In this pipeline, we use the AutoML Snap to build multiple models within a set time and resource limit, choosing the one with the best performance.

The File Reader Snap reads the processed dataset. The AutoML Snap then builds up to 10 models within a 3,600-second time limit. This Snap supports Weka and H2O engines and various algorithms. The XGBoost model achieved the best performance with an AUC of 0.74.

Cross validation

This pipeline performs 10-fold cross-validation with different classification algorithms, allowing us to compare accuracy across models.

The parent pipeline uses the pipeline Execute Snap to call a child pipeline with specified parameters (e.g., algorithm name). The child pipeline performs cross-validation on the dataset, and the results are aggregated in the parent pipeline to find the algorithm with the highest accuracy. Logistic regression performed best on this dataset with an accuracy of 66.6%, improving upon the baseline accuracy of 59.5%.

Building API

To deploy this pipeline as a REST API, click the calendar icon in the toolbar and choose either a Triggered Task or Ultra Task.
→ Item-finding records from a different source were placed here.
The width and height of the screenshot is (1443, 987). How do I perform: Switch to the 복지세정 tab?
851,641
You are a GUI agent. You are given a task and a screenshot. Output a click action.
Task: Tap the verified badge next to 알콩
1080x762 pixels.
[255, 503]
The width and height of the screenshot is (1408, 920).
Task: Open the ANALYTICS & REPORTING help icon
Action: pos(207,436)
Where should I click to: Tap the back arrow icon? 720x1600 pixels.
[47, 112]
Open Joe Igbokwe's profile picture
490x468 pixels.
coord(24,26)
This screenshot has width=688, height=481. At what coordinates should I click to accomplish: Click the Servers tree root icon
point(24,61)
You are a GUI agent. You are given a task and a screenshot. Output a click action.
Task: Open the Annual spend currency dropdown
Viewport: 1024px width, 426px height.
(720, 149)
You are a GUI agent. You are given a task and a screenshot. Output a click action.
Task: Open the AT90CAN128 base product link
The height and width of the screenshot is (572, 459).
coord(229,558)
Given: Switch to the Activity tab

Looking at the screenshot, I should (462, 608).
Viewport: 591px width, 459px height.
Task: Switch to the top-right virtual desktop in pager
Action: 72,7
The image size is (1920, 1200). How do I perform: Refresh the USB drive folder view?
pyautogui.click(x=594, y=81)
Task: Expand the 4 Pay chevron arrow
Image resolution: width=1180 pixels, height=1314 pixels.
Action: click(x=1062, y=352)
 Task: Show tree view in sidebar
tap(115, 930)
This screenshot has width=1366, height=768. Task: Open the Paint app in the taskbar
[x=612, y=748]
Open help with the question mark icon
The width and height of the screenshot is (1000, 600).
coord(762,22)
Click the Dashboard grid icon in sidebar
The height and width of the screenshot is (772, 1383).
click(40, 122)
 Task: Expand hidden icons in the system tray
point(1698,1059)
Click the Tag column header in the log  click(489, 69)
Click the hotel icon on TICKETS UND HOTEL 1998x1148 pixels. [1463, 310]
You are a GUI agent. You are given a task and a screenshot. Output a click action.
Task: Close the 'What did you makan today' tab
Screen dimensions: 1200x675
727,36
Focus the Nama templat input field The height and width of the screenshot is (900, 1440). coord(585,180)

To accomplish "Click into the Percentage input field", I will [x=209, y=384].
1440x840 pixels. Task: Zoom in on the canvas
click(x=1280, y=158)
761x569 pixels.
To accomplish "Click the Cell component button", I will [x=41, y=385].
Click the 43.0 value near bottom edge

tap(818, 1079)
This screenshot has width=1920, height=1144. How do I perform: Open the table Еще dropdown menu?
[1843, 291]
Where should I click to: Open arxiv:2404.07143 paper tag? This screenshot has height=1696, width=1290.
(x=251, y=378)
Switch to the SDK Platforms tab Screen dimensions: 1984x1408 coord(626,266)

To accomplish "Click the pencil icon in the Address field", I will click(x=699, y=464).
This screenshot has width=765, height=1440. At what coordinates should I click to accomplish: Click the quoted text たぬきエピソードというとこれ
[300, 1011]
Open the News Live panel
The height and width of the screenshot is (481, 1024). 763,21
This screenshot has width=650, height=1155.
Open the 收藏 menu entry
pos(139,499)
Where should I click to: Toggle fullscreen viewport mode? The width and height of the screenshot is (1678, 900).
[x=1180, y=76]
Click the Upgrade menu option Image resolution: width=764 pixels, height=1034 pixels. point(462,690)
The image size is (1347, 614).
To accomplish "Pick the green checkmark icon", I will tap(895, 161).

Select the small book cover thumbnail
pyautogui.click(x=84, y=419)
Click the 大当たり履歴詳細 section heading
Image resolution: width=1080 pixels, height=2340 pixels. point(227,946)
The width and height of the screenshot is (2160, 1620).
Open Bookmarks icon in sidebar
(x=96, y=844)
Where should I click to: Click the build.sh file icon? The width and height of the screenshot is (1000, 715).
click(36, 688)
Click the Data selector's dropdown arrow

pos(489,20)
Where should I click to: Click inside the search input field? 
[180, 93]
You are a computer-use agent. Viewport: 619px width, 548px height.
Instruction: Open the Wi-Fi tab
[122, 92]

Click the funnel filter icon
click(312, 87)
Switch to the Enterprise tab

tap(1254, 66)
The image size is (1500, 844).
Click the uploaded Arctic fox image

Triggered Task: Suitable for batch processing.

Ultra Task: Recommended for real-time API access.

To get the URL, open the Create Task window, select Show tasks in this project in Manager, and click Details.

API testing

In this pipeline, a sample request is generated with the JSON Generator Snap and sent to the Ultra Task via the REST Post Snap. The Mapper Snap extracts and formats the response.

The final response includes prediction results and confidence scores, allowing users to assess project success probability.